Shahriar Shams, MA1, Lusine Abrahamyan, MD MPH PhD2, Gabrielle van der Velde, DC, PhD2 and Nicholas Mitsakakis, MSc PhD2, (1)Dalla Lana School of Public Health, University of Toronto, Toronto, ON, Canada, (2)Toronto Health Economics and Technology Assessment (THETA) Collaborative, University of Toronto, Toronto, ON, Canada
Purpose:   Whiplash injury following a traffic collision may lead to whiplash-associated disorder (WAD). The present study gives a detailed description of the health care utilization among patients with whiplash injury.  It evaluates the association between patients’ expected recovery at baseline and their health care costs one year after the accident. 
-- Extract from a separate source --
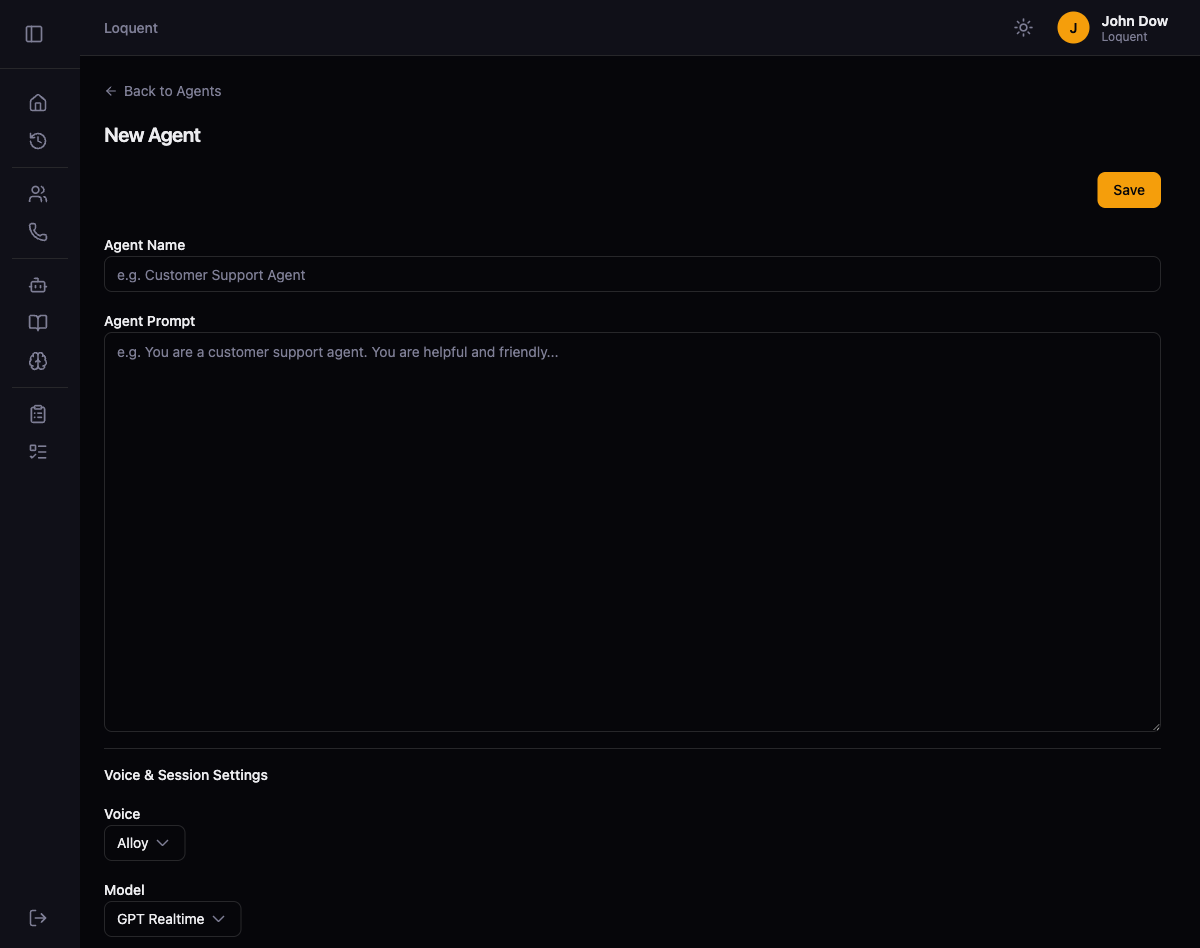Save the new agent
Method: We re-analyzed data from a previously conducted randomized clinical trial containing one year healthcare costs of 340 patients with whiplash injury following a motor vehicle accident. Detailed descriptive statistics were generated for health care utilization and cost. A two-part Zero Adjusted Gamma (ZAGA) regression model was used to investigate the association between cost and expected recovery, adjusting for important confounders. This model was selected primarily because it addressed issues with the cost data such as high skewness and presence of zeros. Model fitting was assessed with the use of diagnostics, while Bootstrap resampling was employed for model validation.

Result: The median cost of those who expected to “never get better” (N=74) was $7,354.  This cost was three times larger that those who expected to “get better slowly” (N=101) and more than five times larger than those who expected to “get better soon” (N=165). The association between expected recovery and cost was demonstrated by the covariate adjusted two-part model, where patients expecting to “never get better” had on average 2.66 times higher costs than those who expected to “get better soon” (p-value < 0.0001). Additional covariates with significant association with cost were Whiplash Disability Questionnaire (WDQ) score (p-value < 0.0001), Center for Epidemiologic Studies Depression score (CESD) (p-value = 0.0022) and Physical Component score (PCS) (p-value < 0.0001). The model was validated and seemed to fit the data well.

Conclusion: The ZAGA model was shown to perform well for the analysis of health care cost data. Expected recovery and other modifiable factors were found to have a significant effect on health care utilization and cost. These findings could have a significant impact on policy making by informing evidence-based guidelines for managing minor traffic injuries in Ontario.